“Quando parliamo di giornalismo investigativo e di fonti di energia fossile dobbiamo tenere in mente il volto umano di questa cosa. Si tratta del volto di una donna povera che non può fare altro che usare fonti di energia “sporca”, perché non ha scelta e non ha soldi. Dobbiamo fare questo discorso per evitare che l’industria dei combustibili fossili ci divida gli uni con gli altri”. Per Sunita Narain, ambientalista e direttrice del Centro per la Scienza e per l’Ambiente, non si può scindere il discorso sulla sostenibilità delle fonti energetiche dal tema della giustizia sociale. Al Festival del giornalismo di Perugia ha detto che bisogna sciogliere questa contraddizione, se non si vuole fare un discorso ipocrita sul cambiamento climatico.

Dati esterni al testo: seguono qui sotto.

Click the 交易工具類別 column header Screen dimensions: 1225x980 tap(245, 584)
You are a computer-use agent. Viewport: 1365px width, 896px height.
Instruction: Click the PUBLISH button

La comunità scientifica alla Cop28 di Dubai è stata molto chiara: se non si smette subito di bruciare combustibili fossili, il riscaldamento globale peggiorerà. Il Global Investigative Journalism Network ha recentemente pubblicato The Investigative Agenda for Climate Change Journalism (L’agenda investigativa per il giornalismo sui cambiamenti climatici ), che raccoglie alcune raccomandazioni per i giornalisti e gli esperti di cambiamento climatico. Servono, secondo l’organizzazione, indagini serie sull’industria globale dei combustibili fossili, che resiste agli imperativi di sostenibilità richiesti da buona parte della società civile e dai movimenti ambientalisti. Ma, come suggerisce Narain, se si vuole sfuggire all’ipocrisia che vorrebbe mettere Sud globale e Nord globale sullo stesso piano, bisogna chiedersi: a chi servono veramente le fonti fossili? E perché?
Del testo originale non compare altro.